Figure 10 presents results for l2/l1 = 0.2, as in Figure 6, but where the discontinuity in l is purely due to U, namely U1/U2 = 0.2. Figure 10(a) shows the normalized wavelengths of trapped lee waves λjl2/(2π) as a function of l1H/π. The wavelengths are decreasing functions of l1H/π, with the same asymptotic values as in Figure 6(a), but show a plateau after l1H/π = 0.5 + n, as noted in Figure 7. As pointed out in Figure 8, the maxima of the propagating wave drag D1/D0, shown in Figure 10(b), are now centred at l1H/π = n, where n is an integer. The magnitude of these maxima is ≈ 3.9 for l1a = 10, ≈ 2.3 for l1a = 5 and ≈ 0.7 for l1a = 2. Curiously, the drag maxima decrease very little as l1H/π increases, which means that the effect of downstream propagation on the decrease of the energy density in the lower layer seems relatively modest here. However, it probably only makes sense to analyze this effect for the total drag. The trapped lee wave drag, displayed in Figure 10(c), has a different configuration from the corresponding quantity displayed in Figure 6(d). Instead of extending primarily to the right of the maxima, as in Figure 6(d), the non-zero drag regions can now extend to both sides, since the condition for the existence of trapped lee waves remains the same as in section 3.1. The maxima of D2/D0 take a modest value of ≈ 0.6 for l1a = 10, ≈ 2.2 for l1a = 5 and ≈ 2.3 for l1a = 2. The total drag, displayed in Figure 10(d), attains maxima of ≈ 4.3 for l1a = 10, of ≈ 4.4 for l1a = 5 and of ≈ 2.9 for l1a = 2.
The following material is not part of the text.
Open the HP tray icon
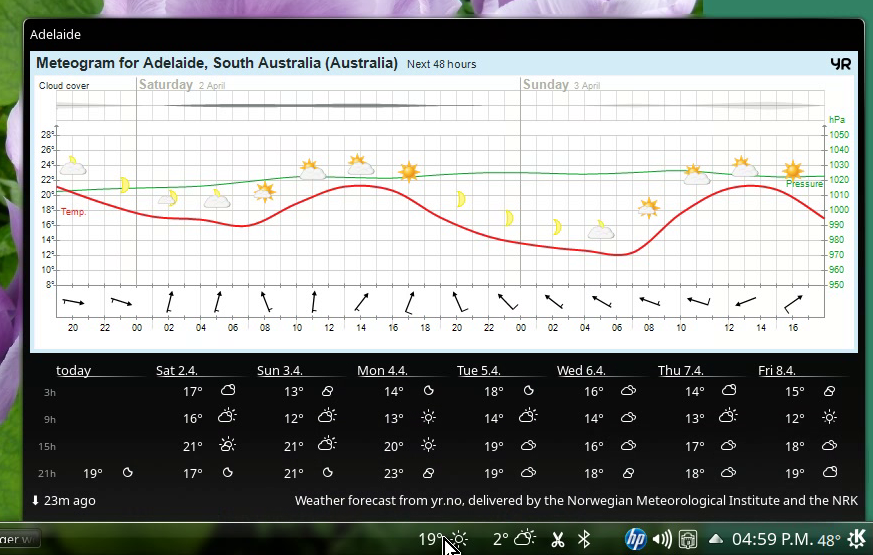[635, 540]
Differences between the results presented in this section and those presented in section 3.1 may be attributed primarily to the effect of the boundary conditions at z = H, (10) and (11), since these depend on the ratio U1/U2, unlike the Taylor–Goldstein equation (1), which only depends on the Scorer parameter and not on N and U individually. Clearly, the phase of the wave reflection at z = H is altered by the jump in U, so that locations of the drag maxima are shifted, in agreement with (31). Concerning the drag, a unifying feature between Figures 6 and 10 is that drag maxima occur in regions of parameter space where the trapped lee wave wavenumber varies rapidly with l1H/π. This rapid variation results directly from the resonance condition (21), but the fact it coincides with drag maxima is a consequence of D2 being proportional to and n2 (24), both of which become zero for the extreme values of λjl2/(2π). Hence the drag is maximized for intermediate values of this quantity.
From a theoretical point of view, it is instructive to consider an intermediate situation, where both N and U are discontinuous at z = H. This is done next.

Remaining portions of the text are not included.